Pernyataan itu dikatakan Daud Subuhatu, Ketua Koperasi Yamkiwok Sinar Kasih, Kampung Kawei, Distrik Awombon, Pegunungan Bintang-Boven Digoel dalam dialog dengan anggota DPR Papua, John NR Gobai, Kamis (22/4/2021).
Ia mengatakan, situasi itu terjadi sebab para pemilik tanah adat di sana tidak paham akan hal seperti itu.
“Selama ini pemilik dusun dikasi Rp 30 juta, dan penambang ambil area sampai 1 hektar. Apakah itu seimbang (adil)? Sementara penambang menghasilkan kilogram emas dari tanah adat masyarakat. Masyarakat kami ditipu,” kata Daud Subuhatu.
Menurutnya, karena tak ingin masyarakat Korowai terus ditipu, pihaknya kemudian bersepakat mendirikan koperasi.
Tujuannya untuk memperjuangkan adanya penetapan wilayah pertambangan rakyat (WPR), agar mendapat izin pertambangan rakyat atau IPR.
“Setelah berjuang empat tahun, akhirnya kami bisa membentuk koperasi,” ujarnya.
Daud Subuhatu mengatakan, sebelum membentuk koperasi pihaknya terlebih dahulu memetakan batas wilayah adat setiap marga, yang dibagi menjadi 10 blok.
Ternyata 10 blok ini hanya milik satu marga, sub suku Singgaub, Marga Tangmo, yang terdiri dari 23 sub marga. Kami semua orang Korowai rapat, dan sepakat mendorong adanya pertambangan rakyat,” ucapnya.

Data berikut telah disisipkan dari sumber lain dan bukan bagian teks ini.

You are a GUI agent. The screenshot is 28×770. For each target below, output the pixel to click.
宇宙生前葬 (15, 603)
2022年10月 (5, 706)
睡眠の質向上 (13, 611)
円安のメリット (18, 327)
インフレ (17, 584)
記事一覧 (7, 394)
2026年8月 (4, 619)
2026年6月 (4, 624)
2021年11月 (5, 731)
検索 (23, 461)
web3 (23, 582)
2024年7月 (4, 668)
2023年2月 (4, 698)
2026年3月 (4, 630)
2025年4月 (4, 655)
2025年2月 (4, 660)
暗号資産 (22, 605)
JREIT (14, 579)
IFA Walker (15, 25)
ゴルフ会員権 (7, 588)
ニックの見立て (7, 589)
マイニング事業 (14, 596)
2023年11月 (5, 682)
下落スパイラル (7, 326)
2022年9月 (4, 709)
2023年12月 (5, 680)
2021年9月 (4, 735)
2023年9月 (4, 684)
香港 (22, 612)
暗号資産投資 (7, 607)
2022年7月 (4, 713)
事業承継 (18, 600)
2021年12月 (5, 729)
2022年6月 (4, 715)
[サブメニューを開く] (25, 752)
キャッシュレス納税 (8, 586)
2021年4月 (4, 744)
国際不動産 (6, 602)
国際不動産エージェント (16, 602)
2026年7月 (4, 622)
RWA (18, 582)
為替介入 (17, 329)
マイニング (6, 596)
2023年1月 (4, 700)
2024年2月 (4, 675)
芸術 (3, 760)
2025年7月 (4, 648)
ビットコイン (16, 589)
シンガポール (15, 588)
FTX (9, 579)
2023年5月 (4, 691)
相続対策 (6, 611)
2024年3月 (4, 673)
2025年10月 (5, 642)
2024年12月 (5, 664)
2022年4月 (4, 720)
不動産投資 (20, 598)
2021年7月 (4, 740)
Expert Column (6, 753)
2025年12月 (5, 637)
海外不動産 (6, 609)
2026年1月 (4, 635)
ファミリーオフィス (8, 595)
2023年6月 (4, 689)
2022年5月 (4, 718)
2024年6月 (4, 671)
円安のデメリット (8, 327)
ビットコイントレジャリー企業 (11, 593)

Ia menjelaskan, secara administrasi suku Korowai berada pada lima wilayah pemerintahan, yakni Kabupaten Pegunungan Bintang, Boven Digoel, Asmat, Mappi dan Yahukimo.
Suku Korowai juga terdiri dari dua kelompok, yaitu Korowai Batu dan Korowai Rawa. Korowai Batu adalah mereka yang berada di dataran tinggi, sementara Suku Korowai Rawa berada di dataran rendah.
Katanya, wilayah Korowai menjadi sengketa lima wilayah pemerintahan, sehingga setiap kabupaten diminta membuat tata ruang wilayah suku Korowai semaksimal mungkin.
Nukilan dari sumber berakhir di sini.